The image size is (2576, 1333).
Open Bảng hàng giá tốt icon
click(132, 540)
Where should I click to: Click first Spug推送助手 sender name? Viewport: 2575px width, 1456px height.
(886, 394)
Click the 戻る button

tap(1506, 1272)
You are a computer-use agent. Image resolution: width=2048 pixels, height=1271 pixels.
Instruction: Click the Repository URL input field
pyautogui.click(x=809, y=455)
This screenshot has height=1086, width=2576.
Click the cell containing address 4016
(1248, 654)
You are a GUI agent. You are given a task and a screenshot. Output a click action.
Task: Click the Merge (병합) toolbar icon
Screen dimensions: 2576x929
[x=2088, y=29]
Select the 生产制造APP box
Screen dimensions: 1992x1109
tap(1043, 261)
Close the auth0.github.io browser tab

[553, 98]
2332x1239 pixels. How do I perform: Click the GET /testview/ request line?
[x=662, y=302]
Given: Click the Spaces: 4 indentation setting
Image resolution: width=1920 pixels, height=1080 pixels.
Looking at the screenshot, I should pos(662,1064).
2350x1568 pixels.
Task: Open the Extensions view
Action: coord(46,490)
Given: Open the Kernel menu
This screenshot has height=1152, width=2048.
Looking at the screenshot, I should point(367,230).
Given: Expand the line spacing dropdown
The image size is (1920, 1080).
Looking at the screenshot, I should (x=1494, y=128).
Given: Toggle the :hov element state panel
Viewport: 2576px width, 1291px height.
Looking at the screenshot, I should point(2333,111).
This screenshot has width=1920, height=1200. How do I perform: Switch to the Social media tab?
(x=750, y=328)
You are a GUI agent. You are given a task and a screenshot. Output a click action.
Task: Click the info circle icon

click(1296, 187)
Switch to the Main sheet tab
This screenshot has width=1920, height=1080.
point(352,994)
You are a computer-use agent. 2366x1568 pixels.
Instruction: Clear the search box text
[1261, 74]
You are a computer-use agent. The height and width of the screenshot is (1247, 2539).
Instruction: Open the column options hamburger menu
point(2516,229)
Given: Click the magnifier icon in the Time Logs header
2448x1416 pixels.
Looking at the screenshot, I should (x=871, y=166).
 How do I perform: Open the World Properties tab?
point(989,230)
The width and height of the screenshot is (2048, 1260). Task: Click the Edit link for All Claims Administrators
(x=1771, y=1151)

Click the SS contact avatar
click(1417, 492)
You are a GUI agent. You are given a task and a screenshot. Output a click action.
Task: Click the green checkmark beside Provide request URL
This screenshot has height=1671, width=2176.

━━━

● EXERCISE AIM
The lines from the one containing "Task: Click the green" through the last line of the records are to be transcribed exactly, with nothing else added.

● REPLY
Task: Click the green checkmark beside Provide request URL
This screenshot has height=1671, width=2176.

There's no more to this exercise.